In sklearn.decomposition.PCA, why are components_ negative?

Question

I'm trying to follow along with Abdi & Williams - Principal Component Analysis (2010) and build principal components through SVD, using numpy.linalg.svd.

When I display the components_ attribute from a fitted PCA with sklearn, they're of the exact same magnitude as the ones that I've manually computed, but some (not all) are of opposite sign. What's causing this?

Update: my (partial) answer below contains some additional info.

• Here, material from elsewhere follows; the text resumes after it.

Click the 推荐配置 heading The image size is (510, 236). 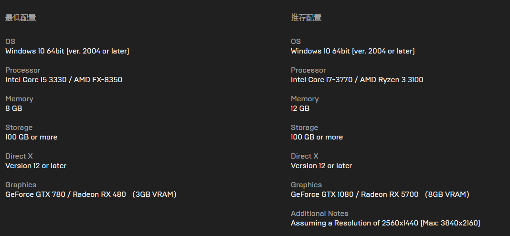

Take the following example data:

from pandas_datareader.data import DataReader as dr
import numpy as np
from sklearn.decomposition import PCA
from sklearn.preprocessing import scale

# sample data - shape (20, 3), each column standardized to N~(0,1)
rates = scale(dr(['DGS5', 'DGS10', 'DGS30'], 'fred', 
           start='2017-01-01', end='2017-02-01').pct_change().dropna())

# with sklearn PCA:
pca = PCA().fit(rates)
print(pca.components_)
[[-0.58365629 -0.58614003 -0.56194768]
 [-0.43328092 -0.36048659  0.82602486]
 [-0.68674084  0.72559581 -0.04356302]]

# compare to the manual method via SVD:
u, s, Vh = np.linalg.svd(np.asmatrix(rates), full_matrices=False)
print(Vh)
[[ 0.58365629  0.58614003  0.56194768]
 [ 0.43328092  0.36048659 -0.82602486]
 [-0.68674084  0.72559581 -0.04356302]]

# odd: some, but not all signs reversed
print(np.isclose(Vh, -1 * pca.components_))
[[ True  True  True]
 [ True  True  True]
 [False False False]]

Here's an explanation using the R packages for PCA. https://stats.stackexchange.com/questions/88880/does-the-sign-of-scores-or-of-loadings-in-pca-or-fa-have-a-meaning-may-i-revers — Alex F, Jun 26 '17 at 18:04

P. Camilleri · Accepted Answer · 2017-06-30T13:02:37.930

As you figured out in your answer, the results of a singular value decomposition (SVD) are not unique in terms of singular vectors. Indeed, if the SVD of X is \sum_1^r \s_i u_i v_i^\top :

with the s_i ordered in decreasing fashion, then you can see that you can change the sign (i.e., "flip") of say u_1 and v_1, the minus signs will cancel so the formula will still hold.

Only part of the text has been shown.